## Data under study
○ ○ ○ ○ ○ ○ ○
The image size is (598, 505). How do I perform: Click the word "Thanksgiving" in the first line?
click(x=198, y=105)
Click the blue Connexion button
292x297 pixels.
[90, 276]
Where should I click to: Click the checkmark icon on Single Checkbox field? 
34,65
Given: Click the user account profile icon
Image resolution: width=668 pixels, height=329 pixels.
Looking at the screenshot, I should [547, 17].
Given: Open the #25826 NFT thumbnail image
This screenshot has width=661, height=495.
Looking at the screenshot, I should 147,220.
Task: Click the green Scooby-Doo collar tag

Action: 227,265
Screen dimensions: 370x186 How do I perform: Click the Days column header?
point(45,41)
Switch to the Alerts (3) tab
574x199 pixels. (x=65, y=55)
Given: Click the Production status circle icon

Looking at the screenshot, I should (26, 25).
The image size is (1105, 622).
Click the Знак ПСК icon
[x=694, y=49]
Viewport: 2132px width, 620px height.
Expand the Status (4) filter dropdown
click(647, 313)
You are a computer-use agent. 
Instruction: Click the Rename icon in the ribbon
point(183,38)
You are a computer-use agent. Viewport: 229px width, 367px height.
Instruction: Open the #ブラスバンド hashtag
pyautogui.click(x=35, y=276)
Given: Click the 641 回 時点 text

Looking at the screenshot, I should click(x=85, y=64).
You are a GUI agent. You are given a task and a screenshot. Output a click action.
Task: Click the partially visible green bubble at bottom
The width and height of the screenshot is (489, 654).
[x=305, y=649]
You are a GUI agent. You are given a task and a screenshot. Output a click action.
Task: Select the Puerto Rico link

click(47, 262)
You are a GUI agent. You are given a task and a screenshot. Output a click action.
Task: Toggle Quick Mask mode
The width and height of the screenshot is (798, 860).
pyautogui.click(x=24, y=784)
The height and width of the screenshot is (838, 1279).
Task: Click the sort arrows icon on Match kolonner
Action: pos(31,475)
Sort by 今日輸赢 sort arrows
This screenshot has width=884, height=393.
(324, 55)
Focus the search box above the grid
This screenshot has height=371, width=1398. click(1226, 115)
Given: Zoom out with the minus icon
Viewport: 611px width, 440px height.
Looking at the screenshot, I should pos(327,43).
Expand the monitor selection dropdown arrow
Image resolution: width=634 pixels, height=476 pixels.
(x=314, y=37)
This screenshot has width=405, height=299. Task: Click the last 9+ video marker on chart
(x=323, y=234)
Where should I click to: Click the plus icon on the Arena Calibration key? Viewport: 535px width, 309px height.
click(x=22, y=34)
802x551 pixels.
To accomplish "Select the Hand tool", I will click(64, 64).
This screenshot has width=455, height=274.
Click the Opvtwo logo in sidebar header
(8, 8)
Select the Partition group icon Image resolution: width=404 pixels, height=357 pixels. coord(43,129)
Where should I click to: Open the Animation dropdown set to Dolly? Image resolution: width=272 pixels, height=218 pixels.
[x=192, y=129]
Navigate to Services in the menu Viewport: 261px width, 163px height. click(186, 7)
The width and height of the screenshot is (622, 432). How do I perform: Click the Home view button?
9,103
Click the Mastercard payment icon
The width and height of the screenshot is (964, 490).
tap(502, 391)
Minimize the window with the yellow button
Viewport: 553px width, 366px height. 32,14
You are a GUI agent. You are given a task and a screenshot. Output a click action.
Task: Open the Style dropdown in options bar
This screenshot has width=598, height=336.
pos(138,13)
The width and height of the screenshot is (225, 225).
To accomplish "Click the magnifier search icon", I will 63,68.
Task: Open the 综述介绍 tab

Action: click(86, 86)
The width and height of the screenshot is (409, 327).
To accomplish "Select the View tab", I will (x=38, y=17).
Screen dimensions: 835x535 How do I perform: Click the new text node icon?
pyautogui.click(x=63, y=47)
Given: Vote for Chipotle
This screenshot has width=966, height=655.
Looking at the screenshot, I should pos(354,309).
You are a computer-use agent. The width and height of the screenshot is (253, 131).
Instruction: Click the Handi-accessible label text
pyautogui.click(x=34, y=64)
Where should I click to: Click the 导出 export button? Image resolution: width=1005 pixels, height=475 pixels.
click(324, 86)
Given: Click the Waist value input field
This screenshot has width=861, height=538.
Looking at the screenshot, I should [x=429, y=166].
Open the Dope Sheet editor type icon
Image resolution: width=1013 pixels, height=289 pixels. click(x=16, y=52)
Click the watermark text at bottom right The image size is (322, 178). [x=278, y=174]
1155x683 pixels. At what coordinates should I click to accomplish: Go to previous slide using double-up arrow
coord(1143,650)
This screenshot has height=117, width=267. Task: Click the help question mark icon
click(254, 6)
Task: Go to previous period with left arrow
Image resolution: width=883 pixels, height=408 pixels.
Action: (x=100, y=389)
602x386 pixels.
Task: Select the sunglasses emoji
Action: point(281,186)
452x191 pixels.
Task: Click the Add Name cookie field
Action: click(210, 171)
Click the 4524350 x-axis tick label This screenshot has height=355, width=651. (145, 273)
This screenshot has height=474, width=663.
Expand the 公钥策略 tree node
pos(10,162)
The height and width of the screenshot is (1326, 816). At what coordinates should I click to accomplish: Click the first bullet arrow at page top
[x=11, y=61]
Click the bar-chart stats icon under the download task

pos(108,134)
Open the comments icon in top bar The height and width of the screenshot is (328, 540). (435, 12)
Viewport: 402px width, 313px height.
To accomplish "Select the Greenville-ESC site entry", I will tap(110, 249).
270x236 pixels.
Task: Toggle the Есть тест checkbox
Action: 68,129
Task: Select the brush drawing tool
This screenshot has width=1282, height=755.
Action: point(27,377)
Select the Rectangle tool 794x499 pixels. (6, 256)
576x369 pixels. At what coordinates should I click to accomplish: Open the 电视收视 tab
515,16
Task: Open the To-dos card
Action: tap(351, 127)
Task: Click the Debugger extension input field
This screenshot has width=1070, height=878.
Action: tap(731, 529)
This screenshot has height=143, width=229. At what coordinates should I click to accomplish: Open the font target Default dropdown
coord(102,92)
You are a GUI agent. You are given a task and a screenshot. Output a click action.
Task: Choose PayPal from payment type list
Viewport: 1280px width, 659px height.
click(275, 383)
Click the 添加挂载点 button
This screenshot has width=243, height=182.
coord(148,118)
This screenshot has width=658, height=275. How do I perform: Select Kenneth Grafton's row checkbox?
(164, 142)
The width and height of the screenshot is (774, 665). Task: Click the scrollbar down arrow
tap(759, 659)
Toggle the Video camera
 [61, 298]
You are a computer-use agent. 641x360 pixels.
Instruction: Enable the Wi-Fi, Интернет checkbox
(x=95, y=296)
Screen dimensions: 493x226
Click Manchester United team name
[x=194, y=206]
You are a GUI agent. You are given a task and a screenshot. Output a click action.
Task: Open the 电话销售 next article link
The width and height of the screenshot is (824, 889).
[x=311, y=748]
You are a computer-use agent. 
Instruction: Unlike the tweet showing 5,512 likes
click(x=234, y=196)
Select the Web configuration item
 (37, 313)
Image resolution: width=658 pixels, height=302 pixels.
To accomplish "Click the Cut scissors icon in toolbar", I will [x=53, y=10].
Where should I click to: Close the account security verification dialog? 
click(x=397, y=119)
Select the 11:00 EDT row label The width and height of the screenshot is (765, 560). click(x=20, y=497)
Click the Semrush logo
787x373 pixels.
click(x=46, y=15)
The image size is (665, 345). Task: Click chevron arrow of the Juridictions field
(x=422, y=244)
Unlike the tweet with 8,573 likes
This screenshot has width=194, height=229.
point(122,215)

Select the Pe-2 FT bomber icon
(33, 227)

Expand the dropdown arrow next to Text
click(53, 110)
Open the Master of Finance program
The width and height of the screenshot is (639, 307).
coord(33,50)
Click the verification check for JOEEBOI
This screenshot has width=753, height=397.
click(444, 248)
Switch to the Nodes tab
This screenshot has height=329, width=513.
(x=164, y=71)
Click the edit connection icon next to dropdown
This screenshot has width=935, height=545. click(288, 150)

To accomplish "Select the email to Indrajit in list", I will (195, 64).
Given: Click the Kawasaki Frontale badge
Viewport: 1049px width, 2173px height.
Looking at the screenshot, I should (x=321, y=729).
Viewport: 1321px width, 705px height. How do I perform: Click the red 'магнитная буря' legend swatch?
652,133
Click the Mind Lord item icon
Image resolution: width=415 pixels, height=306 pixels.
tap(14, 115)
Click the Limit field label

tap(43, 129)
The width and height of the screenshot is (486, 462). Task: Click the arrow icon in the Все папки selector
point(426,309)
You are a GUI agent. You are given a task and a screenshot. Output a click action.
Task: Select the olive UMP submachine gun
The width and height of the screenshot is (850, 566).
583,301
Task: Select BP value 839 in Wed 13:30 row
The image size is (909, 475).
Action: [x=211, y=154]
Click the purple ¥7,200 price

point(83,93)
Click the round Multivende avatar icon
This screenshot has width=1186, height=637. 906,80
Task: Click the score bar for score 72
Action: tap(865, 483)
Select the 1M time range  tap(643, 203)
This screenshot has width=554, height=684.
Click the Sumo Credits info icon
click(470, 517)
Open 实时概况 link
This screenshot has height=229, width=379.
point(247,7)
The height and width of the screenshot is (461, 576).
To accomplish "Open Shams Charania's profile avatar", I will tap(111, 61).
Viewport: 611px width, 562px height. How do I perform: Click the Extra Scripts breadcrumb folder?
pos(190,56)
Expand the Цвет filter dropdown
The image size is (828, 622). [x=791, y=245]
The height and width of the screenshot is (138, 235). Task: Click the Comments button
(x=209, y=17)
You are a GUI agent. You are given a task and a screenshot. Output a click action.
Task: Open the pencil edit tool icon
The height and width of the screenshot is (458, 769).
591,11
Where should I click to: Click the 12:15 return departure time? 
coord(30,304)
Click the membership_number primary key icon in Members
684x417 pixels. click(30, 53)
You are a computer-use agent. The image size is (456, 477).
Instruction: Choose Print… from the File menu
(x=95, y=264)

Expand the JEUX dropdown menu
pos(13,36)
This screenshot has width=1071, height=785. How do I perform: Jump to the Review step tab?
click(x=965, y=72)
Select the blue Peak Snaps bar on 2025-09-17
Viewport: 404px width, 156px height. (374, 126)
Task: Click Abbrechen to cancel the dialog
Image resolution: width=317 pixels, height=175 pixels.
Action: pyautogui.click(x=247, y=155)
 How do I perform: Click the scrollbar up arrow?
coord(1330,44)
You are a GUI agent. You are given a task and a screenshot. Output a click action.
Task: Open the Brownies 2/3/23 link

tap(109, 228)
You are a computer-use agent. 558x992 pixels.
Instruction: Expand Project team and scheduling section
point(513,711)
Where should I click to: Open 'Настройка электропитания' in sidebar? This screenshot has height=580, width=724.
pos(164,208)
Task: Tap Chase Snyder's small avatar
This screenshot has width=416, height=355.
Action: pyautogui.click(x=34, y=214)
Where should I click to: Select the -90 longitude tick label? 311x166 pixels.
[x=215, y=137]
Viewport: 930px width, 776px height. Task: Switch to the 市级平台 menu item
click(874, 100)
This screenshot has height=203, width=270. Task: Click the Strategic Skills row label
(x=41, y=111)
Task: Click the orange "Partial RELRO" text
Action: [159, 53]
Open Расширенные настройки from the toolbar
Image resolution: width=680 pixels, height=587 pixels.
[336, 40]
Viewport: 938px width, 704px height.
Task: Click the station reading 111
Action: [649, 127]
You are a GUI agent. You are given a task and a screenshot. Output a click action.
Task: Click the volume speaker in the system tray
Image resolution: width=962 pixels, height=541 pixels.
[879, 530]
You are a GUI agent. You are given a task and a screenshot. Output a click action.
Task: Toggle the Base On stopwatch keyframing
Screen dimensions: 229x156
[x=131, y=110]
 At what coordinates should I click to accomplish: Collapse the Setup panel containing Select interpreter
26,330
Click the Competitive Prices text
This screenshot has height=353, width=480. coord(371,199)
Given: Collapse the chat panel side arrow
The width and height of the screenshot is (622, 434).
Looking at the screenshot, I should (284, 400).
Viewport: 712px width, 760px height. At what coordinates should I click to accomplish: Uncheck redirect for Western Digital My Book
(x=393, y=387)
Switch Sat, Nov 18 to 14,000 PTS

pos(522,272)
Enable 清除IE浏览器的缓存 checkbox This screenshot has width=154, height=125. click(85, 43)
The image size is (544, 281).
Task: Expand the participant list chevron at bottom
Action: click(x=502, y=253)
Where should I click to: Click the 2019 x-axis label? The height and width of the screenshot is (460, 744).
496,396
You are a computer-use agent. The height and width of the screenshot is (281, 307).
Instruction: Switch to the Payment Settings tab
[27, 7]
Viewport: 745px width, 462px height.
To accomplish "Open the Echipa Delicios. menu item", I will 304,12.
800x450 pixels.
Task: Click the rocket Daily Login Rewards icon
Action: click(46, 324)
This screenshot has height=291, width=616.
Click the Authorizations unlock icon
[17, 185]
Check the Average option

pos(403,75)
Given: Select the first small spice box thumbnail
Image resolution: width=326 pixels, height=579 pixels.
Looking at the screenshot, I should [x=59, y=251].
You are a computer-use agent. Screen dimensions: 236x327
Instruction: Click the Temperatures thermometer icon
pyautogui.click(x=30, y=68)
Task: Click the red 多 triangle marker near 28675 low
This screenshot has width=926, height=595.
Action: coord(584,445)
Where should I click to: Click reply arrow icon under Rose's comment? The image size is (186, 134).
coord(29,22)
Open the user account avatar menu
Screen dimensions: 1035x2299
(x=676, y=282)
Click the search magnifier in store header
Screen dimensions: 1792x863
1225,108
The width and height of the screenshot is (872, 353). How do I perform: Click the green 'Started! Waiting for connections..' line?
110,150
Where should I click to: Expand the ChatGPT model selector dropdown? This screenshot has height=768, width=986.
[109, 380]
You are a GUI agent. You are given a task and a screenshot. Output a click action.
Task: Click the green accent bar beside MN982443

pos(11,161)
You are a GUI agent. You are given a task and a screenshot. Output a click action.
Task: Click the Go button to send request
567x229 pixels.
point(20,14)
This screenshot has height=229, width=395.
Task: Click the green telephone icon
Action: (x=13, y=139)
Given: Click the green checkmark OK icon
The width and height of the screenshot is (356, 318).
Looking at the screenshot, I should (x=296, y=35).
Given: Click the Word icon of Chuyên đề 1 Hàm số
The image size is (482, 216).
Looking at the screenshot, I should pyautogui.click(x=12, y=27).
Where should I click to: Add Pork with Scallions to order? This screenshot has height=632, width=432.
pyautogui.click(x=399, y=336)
○ ○ ○ ○ ○ ○ ○
## Instructions for the task
After locating the line with "Task: Select the Puerto Rico link" above, return that line and every later line through the one with "The width and height of the screenshot is (225, 225).", word for word and with nothing else.

## Reply to the exercise
Task: Select the Puerto Rico link

click(47, 262)
You are a GUI agent. You are given a task and a screenshot. Output a click action.
Task: Toggle Quick Mask mode
The width and height of the screenshot is (798, 860).
pyautogui.click(x=24, y=784)
The height and width of the screenshot is (838, 1279).
Task: Click the sort arrows icon on Match kolonner
Action: pos(31,475)
Sort by 今日輸赢 sort arrows
This screenshot has width=884, height=393.
(324, 55)
Focus the search box above the grid
This screenshot has height=371, width=1398. click(1226, 115)
Given: Zoom out with the minus icon
Viewport: 611px width, 440px height.
Looking at the screenshot, I should pos(327,43).
Expand the monitor selection dropdown arrow
Image resolution: width=634 pixels, height=476 pixels.
(x=314, y=37)
This screenshot has width=405, height=299. Task: Click the last 9+ video marker on chart
(x=323, y=234)
Where should I click to: Click the plus icon on the Arena Calibration key? Viewport: 535px width, 309px height.
click(x=22, y=34)
802x551 pixels.
To accomplish "Select the Hand tool", I will click(64, 64).
This screenshot has width=455, height=274.
Click the Opvtwo logo in sidebar header
(8, 8)
Select the Partition group icon Image resolution: width=404 pixels, height=357 pixels. coord(43,129)
Where should I click to: Open the Animation dropdown set to Dolly? Image resolution: width=272 pixels, height=218 pixels.
[x=192, y=129]
Navigate to Services in the menu Viewport: 261px width, 163px height. click(186, 7)
The width and height of the screenshot is (622, 432). How do I perform: Click the Home view button?
9,103
Click the Mastercard payment icon
The width and height of the screenshot is (964, 490).
tap(502, 391)
Minimize the window with the yellow button
Viewport: 553px width, 366px height. 32,14
You are a GUI agent. You are given a task and a screenshot. Output a click action.
Task: Open the Style dropdown in options bar
This screenshot has width=598, height=336.
pos(138,13)
The width and height of the screenshot is (225, 225).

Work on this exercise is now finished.